Tag: rueckforderung

Schenkungen an mein Schwiegerkind – krieg ich die zurück?

26. Oktober 2011

Schenkungen an mein Schwiegerkind – krieg ich die zurück?

Nicht selten wenden die Schwiegereltern zur Hochzeit oder während der Ehezeit nicht nur ihrem eigenen Kind, sondern auch ihrem Schwiegerkind erhebliche Geldbeträge oder werthaltige Vermögensgegenstände zu, die sie im Falle des Scheiterns der Ehe zurück bekommen wollen.

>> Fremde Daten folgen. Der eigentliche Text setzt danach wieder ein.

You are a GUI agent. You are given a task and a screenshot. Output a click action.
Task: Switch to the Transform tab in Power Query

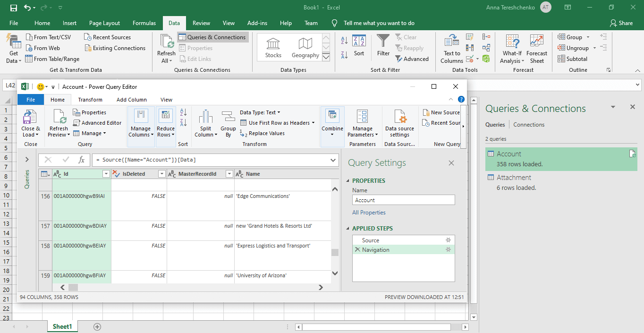[90, 99]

Diese Rückforderung ist nunmehr mit der Rechtsprechungsänderung des Bundesgerichtshofes (BGH) vom 03.02.2010 – XII ZR 189/06 – möglich. Während nach der bisherigen Rechtsprechung des BGH die Rückforderung fast aussichtslos war, sofern die Kinder im gesetzlichen Güterstand der Zugewinngemeinschaft lebten, erfolgt die Rückabwicklung des zugewandten Gegenstandes nun unabhängig von güterrechtlichen Erwägungen.

Zuwendungen der Eltern, die um der Ehe ihres Kindes willen an das Schwiegerkind bzw. an das zukünftige Schwiegerkind erfolgen, sind nicht mehr als Rechtsverhältnis eigener Art, sondern als Schenkung zu qualifizieren. Es besteht nun die Möglichkeit, eine Schenkung insbesondere wegen groben Undanks nach § 530 BGB zurückzufordern.

In der Regel werden jedoch auf die Schenkungen an das Schwiegerkind die Grundsätze des Wegfalls der Geschäftsgrundlage anzuwenden sein. Geschäftsgrundlage der Schenkung an das Schwiegerkind ist regelmäßig der Fortbestand der Ehe. Erfüllt sich diese Erwartung der Schwiegereltern wegen des Scheiterns der Ehe nicht, fällt die Geschäftsgrundlage für die Schenkung weg. Das Gesetz eröffnet nun gemäß § 313 BGB die Möglichkeit, den Schenkungsvertrag an die veränderten Umstände anzupassen. Ist eine Anpassung nicht möglich oder den Schwiegereltern nicht zumutbar, können diese vom Vertrag zurücktreten und die dem Schwiegerkind zugewendeten Leistungen zurück verlangen. Nach der Rechtsprechung des BGH erfolgt die Rückgewähr durch eine Geldzahlung.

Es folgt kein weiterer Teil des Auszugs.